Errori giudiziari, pressioni psicologiche, maltrattamenti. Ma quella subita da Giuseppe Gulotta non sarebbe stata una tortura. E' quanto ha sentenziato il Tribunale civile di Firenze rigettando la maxi richiesta di risarcimento avanzata da Gulotta.
La sua è una storia incredibile. Gulotta ha trascorso 22 anni in carcere, da innocente. Era accusato assieme ad altri suoi coetanei di essere stato uno degli autori della strage della casermetta di Alcamo Marina, avvenuta nel gennaio del 1976, nella quale vennero uccisi i due carabinieri Carmine Apuzzo e Salvatore Falcetta. Gulotta venne condannato all’ergastolo. Ma nel 2011 ha ottenuto la revisione del processo e, due anni più tardi, è stato assolto.
Dopo aver vinto la battaglia per dimostrare la propria innocenza, Gulotta ne ha iniziata un’altra, per avere risarcito il danno che gli è stato fatto. Certo, una vita in carcere non può essere mai ripagata.
Gulotta ha così citato in giudizio, in sede civile, il Ministero dell’Interno, il ministero della difesa, il ministero dell’economia, la presidenza del consiglio dei ministri e i carabinieri che lo hanno arrestato e a suo dire anche picchiato e torturato per costringerlo a confessare di essere l’autore della strage della casermetta di Alcamo Marina.
Gulotta che nel processo in sede penale si è visto riconosciuto un risarcimento di 6,5 milioni di euro, in sede civile ha chiesto un maxi risarimento di 69 milioni di euro.
La richiesta di risarcimento oltre che per l’ingiusta detenzione è stata fatta anche per le torture subite in caserma da parte dei Carabinieri Scibilia, Pignatella e Provenzano. Il tribunale civile di Firenze (competente per territorio vista la carcerazione nell’istituto di San Gimignano) a luglio ha rigettato la sua richiesta di 69 milioni di euro di risarcimento danni condannandolo anche a 27mila euro (riuniti i tre giudizi separati) di spese di lite e di giudizio.
Gulotta chiedeva il maxi risarcimento soprattutto per le torture che avrebbe subito, ma per il giudice le torture non sarebbero state provate.
Nelle motivazioni viene ripercorsa la vicenda giudiziaria di Gulotta e degli altri ragazzi vittime dell’errore giudiziario, nonchè, ovviamente, le posizioni dei carabinieri coinvolti.
Per la giudice, però, non ci sarebbero prove necessarie che ci furono torture. Gulotta, si legge nella sentenza, porta come tesi “la mera produzione della sentenza. In nessun punto della citazione e della stessa sentenza assolutoria si parla di comportamenti specifici riferibili ai tre carabinieri” coinvolti “di cui si chiede la condanna risarcitoria”.

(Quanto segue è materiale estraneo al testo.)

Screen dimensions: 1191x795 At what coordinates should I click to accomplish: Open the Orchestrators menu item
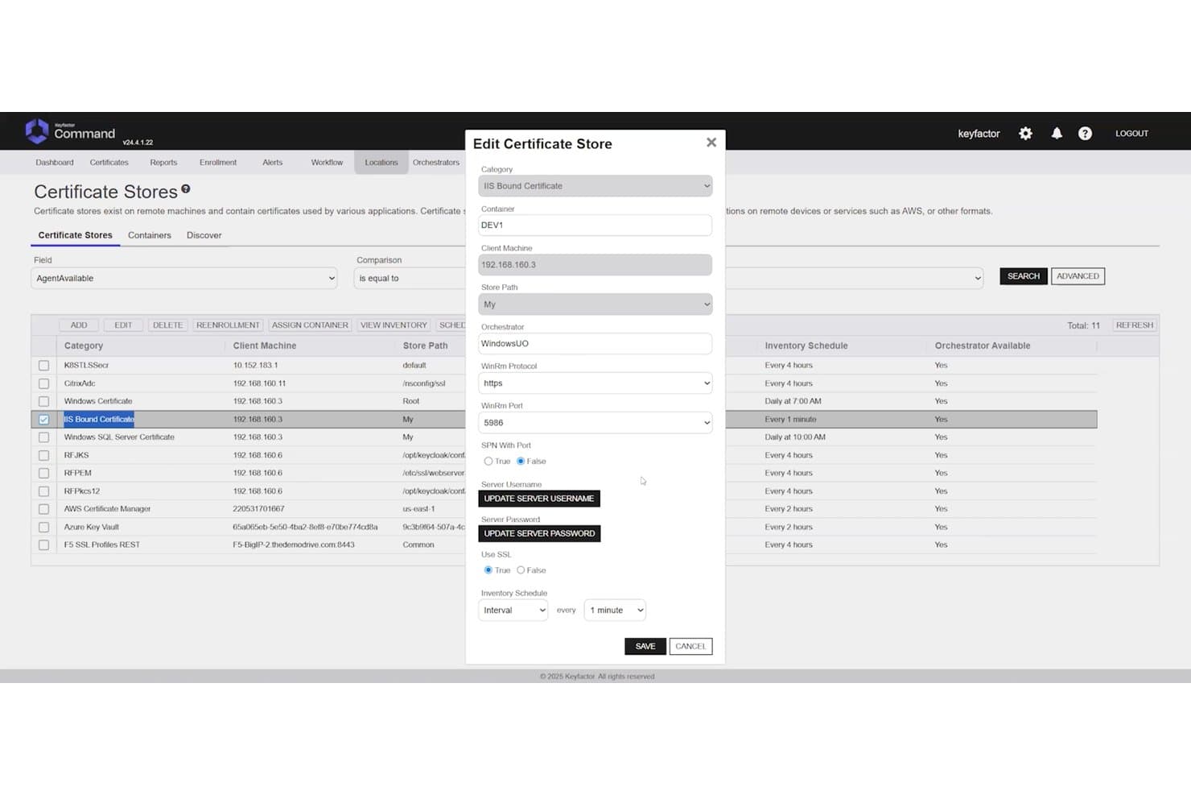coord(436,163)
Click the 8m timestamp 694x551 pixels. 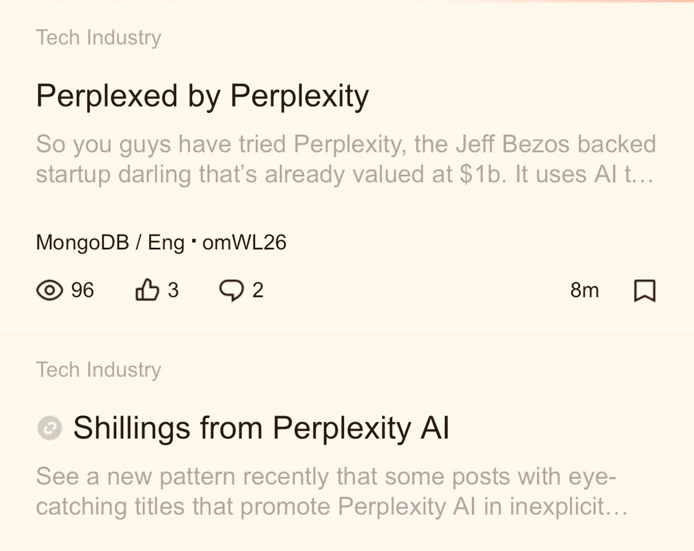[584, 290]
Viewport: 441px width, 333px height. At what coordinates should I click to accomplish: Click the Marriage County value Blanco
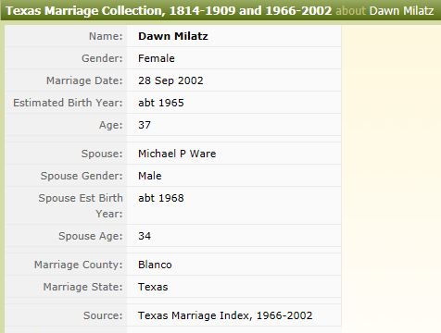click(x=155, y=265)
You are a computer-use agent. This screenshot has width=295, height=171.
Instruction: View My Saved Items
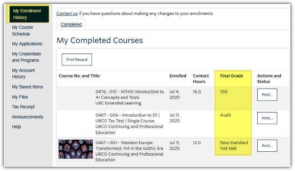click(x=27, y=87)
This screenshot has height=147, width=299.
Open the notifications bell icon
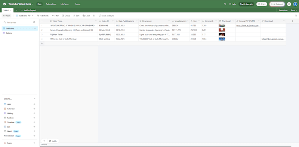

Insomma, il giudice nota che nella sentenza del processo ordinario non viene detto che Gulotta sia stato torturato.
“Leggendo detta sentenza effettivamente, come eccepito dai convenuti, non c’è alcun rigo in cui si descrivano le specifiche condotte dei tre Carabinieri oggi convenuti, riferite al Gulotta” scrive il tribunale.
“Si scrive che vi furono torture, si scrive che venne usata la tecnica in cassetta, ma senza riferirla al Gulotta anzi escludendola espressamente per il Gulotta”.
La sentenza si fonda sulla "deposizione postuma, largamente postuma di decenni" dell’ex brigadiere Olino, e “leggendo quella deposizione resa nel giudizio calabrese, anche Olino non dice mai che Gulotta venne sottoposto alla tecnica della cassetta ingerendo acqua e sale alla casermetta di Sirignano” sottolinea la giudice.
Lo stesso avvocato di Gulotta, Baldassare Lauria “non ha mai affermato che il Gulotta venne portato alla casermetta di Sirignano né che comunque fosse stato torturato con la tecnica della cassetta facendogli cioè ingerire acqua con sale sopra due bauli sovrapposti”.
Non hanno aiutato Gulotta neanche le dichiarazioni dell’ex carabiniere Renato Olino che riferiscono di torture, per il giudice sono contraddittorie.
Ci sono poi tutta una serie di dichiarazioni e circostanze che il giudice di primo grado ritiene non siano chiare per determinare un maxi risarcimento del genere.
Ma il giudice sottolinea “l’inadeguatezza del sistema penale italiano e della prescrizione penale ma non consente di annullare o bypassare l’istituto di decadenza e prescrizione dell’azione civile, posta a tutela della certezza del diritto".
Quello che si è chiuso a Firenze è il processo di primo grado. Gulotta, oggi 66enne, vuole andare fino in fondo. Fino ad avere il risarcimento per quanto ha subito. Ma un primo ostacolo si è posto davanti.